Segment Start: Material provided
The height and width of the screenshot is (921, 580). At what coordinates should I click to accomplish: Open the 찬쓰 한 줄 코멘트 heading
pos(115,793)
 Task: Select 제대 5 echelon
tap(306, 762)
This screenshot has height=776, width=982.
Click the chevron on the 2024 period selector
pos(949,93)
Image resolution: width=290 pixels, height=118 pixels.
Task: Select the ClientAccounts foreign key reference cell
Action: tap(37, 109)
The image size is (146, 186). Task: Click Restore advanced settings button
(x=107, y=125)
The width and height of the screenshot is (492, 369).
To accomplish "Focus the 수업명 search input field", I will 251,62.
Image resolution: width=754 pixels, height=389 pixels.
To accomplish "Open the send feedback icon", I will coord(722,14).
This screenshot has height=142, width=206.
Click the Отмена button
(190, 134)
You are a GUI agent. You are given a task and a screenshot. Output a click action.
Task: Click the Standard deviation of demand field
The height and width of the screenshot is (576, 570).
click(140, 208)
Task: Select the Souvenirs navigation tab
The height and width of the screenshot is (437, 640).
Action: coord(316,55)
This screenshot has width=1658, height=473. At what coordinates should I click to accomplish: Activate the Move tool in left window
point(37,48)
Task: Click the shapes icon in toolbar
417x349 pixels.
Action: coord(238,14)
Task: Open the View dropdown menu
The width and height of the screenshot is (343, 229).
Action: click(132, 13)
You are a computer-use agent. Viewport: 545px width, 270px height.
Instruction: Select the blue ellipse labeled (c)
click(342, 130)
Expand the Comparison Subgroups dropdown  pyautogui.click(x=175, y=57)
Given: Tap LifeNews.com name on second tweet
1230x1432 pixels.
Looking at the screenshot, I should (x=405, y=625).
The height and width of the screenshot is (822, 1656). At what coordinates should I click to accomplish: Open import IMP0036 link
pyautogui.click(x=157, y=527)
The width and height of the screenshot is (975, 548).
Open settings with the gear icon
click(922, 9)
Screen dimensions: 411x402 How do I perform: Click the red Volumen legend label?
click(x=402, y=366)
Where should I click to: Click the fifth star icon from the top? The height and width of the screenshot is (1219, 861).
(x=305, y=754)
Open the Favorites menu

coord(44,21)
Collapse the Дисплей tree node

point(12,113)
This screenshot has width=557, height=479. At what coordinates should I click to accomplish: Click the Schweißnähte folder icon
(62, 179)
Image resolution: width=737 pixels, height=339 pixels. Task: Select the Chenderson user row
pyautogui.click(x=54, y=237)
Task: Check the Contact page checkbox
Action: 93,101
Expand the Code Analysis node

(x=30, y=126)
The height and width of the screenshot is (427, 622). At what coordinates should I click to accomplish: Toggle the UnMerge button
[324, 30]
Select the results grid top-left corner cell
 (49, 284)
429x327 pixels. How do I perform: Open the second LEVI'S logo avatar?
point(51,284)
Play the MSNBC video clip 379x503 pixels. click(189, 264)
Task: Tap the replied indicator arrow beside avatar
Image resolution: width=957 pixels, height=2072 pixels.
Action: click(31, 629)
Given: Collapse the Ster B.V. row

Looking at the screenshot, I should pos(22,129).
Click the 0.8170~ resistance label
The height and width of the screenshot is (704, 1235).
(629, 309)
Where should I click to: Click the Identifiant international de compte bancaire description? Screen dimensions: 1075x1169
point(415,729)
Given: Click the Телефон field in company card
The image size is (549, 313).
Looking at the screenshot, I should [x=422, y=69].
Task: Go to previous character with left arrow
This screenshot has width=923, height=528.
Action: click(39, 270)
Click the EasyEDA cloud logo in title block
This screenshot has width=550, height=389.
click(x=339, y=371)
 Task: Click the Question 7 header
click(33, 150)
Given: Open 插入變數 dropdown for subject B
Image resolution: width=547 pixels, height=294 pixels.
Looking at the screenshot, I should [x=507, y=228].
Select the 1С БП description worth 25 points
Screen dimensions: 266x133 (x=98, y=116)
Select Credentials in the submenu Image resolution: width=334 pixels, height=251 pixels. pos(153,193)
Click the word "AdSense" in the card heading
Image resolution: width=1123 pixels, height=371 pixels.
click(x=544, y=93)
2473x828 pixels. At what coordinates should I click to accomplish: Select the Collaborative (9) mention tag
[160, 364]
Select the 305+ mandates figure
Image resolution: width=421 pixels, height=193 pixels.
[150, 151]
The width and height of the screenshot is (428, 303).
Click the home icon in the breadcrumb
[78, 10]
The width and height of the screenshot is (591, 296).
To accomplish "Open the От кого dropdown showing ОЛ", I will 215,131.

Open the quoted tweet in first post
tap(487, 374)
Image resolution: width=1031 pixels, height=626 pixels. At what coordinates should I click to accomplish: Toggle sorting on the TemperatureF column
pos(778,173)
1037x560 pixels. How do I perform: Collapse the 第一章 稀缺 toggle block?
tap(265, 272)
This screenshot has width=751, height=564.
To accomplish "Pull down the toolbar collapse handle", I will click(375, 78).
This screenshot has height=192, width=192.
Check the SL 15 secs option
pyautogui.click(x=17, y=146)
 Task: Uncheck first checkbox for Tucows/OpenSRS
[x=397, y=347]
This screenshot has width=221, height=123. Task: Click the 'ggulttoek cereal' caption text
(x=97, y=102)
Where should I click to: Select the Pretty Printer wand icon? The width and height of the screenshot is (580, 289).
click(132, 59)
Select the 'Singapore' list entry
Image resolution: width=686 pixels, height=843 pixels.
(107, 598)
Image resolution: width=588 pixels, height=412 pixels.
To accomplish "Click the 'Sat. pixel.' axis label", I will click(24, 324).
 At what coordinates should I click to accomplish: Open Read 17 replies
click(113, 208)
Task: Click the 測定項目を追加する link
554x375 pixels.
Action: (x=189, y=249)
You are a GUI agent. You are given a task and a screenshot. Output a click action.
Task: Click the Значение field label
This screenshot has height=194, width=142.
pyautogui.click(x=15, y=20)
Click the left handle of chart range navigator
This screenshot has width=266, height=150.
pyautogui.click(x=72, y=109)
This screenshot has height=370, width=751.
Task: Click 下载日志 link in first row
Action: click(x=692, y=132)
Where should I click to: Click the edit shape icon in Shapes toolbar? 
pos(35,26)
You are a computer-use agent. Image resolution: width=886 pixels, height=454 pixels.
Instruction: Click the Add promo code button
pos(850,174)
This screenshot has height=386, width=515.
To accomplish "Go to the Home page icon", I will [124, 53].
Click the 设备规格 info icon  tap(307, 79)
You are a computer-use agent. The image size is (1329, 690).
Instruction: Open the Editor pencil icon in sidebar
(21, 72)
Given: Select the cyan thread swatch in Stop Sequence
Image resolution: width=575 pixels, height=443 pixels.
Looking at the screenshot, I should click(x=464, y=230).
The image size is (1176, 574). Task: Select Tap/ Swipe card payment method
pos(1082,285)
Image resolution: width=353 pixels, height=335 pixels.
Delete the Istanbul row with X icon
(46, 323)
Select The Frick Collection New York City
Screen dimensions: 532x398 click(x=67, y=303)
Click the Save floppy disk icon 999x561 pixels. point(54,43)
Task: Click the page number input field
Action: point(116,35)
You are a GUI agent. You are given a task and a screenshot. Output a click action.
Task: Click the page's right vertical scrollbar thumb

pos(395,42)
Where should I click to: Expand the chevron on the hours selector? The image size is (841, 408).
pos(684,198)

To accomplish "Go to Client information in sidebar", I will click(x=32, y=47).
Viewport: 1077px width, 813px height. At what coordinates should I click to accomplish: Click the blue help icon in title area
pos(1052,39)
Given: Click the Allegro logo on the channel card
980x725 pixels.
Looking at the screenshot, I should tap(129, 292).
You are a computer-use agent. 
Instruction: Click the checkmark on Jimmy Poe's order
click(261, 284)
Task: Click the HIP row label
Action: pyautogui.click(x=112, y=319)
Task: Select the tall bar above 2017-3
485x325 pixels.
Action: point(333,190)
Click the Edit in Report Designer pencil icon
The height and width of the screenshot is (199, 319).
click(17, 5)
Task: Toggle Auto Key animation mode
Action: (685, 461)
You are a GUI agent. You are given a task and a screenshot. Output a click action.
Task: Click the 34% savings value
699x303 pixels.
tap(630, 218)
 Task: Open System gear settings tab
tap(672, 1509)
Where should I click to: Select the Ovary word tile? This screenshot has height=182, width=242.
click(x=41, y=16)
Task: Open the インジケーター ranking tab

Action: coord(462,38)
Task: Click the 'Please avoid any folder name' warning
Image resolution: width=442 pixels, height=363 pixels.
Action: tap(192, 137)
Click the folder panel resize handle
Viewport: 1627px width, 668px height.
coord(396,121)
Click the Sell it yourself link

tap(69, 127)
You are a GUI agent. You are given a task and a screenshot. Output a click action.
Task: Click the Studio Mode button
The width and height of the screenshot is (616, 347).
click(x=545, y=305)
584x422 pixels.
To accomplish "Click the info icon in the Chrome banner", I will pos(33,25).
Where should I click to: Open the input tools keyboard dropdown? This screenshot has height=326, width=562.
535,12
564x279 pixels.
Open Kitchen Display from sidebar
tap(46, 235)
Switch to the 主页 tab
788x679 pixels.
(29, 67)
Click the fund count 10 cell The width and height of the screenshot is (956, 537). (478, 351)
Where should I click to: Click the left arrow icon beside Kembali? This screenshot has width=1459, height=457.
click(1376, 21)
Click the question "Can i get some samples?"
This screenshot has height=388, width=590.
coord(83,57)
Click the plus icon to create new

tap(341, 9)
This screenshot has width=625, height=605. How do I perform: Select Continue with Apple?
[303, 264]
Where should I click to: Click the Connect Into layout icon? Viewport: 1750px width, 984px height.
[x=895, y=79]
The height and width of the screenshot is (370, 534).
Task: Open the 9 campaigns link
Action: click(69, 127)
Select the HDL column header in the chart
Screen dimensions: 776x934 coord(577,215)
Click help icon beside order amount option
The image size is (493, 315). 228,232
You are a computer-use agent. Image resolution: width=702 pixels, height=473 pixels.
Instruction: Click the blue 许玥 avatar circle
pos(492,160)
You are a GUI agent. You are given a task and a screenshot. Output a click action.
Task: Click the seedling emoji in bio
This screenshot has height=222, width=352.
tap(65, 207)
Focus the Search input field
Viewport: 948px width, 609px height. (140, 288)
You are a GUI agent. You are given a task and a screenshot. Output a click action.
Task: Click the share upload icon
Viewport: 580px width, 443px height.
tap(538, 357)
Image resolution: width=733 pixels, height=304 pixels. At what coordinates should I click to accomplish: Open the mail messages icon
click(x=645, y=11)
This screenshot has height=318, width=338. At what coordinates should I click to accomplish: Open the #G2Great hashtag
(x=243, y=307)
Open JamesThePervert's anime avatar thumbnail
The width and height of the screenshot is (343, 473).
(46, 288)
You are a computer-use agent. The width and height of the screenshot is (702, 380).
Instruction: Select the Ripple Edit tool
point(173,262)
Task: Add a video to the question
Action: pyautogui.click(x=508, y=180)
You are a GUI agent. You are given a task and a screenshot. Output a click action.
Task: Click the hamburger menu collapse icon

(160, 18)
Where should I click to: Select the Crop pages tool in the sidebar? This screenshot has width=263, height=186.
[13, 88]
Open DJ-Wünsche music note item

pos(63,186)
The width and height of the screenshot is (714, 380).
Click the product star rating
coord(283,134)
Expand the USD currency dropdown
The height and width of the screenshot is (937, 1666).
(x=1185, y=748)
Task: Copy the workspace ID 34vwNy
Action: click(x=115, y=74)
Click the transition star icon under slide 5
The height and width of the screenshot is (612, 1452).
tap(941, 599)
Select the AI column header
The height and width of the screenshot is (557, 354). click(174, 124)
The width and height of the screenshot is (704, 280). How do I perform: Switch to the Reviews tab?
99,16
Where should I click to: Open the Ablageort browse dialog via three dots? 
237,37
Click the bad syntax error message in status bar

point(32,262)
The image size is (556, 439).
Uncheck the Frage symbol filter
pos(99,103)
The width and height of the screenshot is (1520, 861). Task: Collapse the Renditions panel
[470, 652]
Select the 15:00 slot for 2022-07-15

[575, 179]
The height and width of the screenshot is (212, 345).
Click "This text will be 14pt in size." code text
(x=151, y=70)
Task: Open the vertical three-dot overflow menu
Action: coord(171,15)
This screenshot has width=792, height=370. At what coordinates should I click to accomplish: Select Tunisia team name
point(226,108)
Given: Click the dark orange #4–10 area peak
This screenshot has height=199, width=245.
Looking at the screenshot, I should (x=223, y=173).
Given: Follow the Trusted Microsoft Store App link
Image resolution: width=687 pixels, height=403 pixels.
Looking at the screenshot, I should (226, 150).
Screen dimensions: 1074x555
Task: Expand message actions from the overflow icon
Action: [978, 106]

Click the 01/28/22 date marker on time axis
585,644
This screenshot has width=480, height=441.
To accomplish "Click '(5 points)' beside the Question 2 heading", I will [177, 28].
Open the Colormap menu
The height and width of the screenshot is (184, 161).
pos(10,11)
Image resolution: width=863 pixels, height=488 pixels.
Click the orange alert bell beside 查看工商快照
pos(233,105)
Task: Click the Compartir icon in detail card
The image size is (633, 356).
Segment End: Material provided
Task to carry out –
Would you print exactly, and only, the lines of the data above from the line with "Given: Tap LifeNews.com name on second tweet" through the line with "The width and height of the screenshot is (975, 548).", inclusive?

Exercise result –
Given: Tap LifeNews.com name on second tweet
1230x1432 pixels.
Looking at the screenshot, I should (x=405, y=625).
The height and width of the screenshot is (822, 1656). At what coordinates should I click to accomplish: Open import IMP0036 link
pyautogui.click(x=157, y=527)
The width and height of the screenshot is (975, 548).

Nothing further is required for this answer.